· 6 min read

Using Threads with Flask

Background tasks for toy projects when Celery and a dedicated message queue service are too heavy.

I’ve decided to make a SSG website with Flask and Jinja templates which is something I have not done in awhile. This is partly an excuse to take a break from single page applications and write some vanilla JavaScript. But, also because I didn’t want to get caught up on frontend as the core of this project is heavily on the backend.

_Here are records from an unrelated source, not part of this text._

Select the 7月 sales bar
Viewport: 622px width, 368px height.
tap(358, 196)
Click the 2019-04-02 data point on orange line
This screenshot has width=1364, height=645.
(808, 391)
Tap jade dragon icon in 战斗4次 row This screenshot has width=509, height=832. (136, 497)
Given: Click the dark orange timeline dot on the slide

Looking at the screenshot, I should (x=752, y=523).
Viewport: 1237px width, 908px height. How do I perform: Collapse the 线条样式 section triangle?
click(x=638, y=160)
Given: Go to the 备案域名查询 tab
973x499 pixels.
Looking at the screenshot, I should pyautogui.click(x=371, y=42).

Everything was going very well until I decided I wanted to record which pages were being visited.

def cache_with_node_id():
    def decorator(f):
        @wraps(f)
        def decorated_function(*args, **kwargs):
            node_id = request.args.get("nodeId")
            cache_key = f"{request.path}:{node_id}"
 
            cached_response = cache.get(cache_key)
            if cached_response is None:
                response = f(*args, **kwargs)
                cache.set(cache_key, response, timeout=DEFAULT_TIMEOUT)
            else:
                response = cached_response
 
            record_visit(node_id)
 
            if not isinstance(response, current_app.response_class):
                response = make_response(response)
 
            return response
        return decorated_function
    return decorator
 
 
@graph_bp.route("/graph")
@cache_with_node_id()
def graph():
    node_id = request.args.get("nodeId", default="e-1")
    # get graph data for requested node_id
    return render_template("graph.html", graph_data=graph_data)

What To Do?

Assuming I’ve optimized as far as I can to reduce the time required to write to the database what can I do to reduce the time required by record_visit?

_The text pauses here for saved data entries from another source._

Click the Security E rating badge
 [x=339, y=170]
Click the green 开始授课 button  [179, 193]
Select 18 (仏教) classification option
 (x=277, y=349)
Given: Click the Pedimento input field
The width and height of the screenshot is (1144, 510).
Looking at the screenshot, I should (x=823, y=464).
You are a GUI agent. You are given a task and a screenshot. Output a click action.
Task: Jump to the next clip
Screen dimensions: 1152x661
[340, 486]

Well generally I believe most people would recognize this task is perfect example for a task queue and worker. Throw the node ID to the queue and let a separate process handle the writing to the database. Writing to the task queue should be much faster than writing to the database for this to make sense of course.

However, I am steadfast that this project should be an exercise in keeping things simple, but not necessarily scalable. It is a small project after all. This means I will refrain from including additional services such as a message queue or spinning up a second container of my app running as a worker.

Background Tasks

FastAPI (from Starlette) has Background Tasks which use asyncio to throw a given function into a thread to run after the response is returned. That is essentially what I want to do but without asyncio because this is Flask and I’m not keen to mix the two.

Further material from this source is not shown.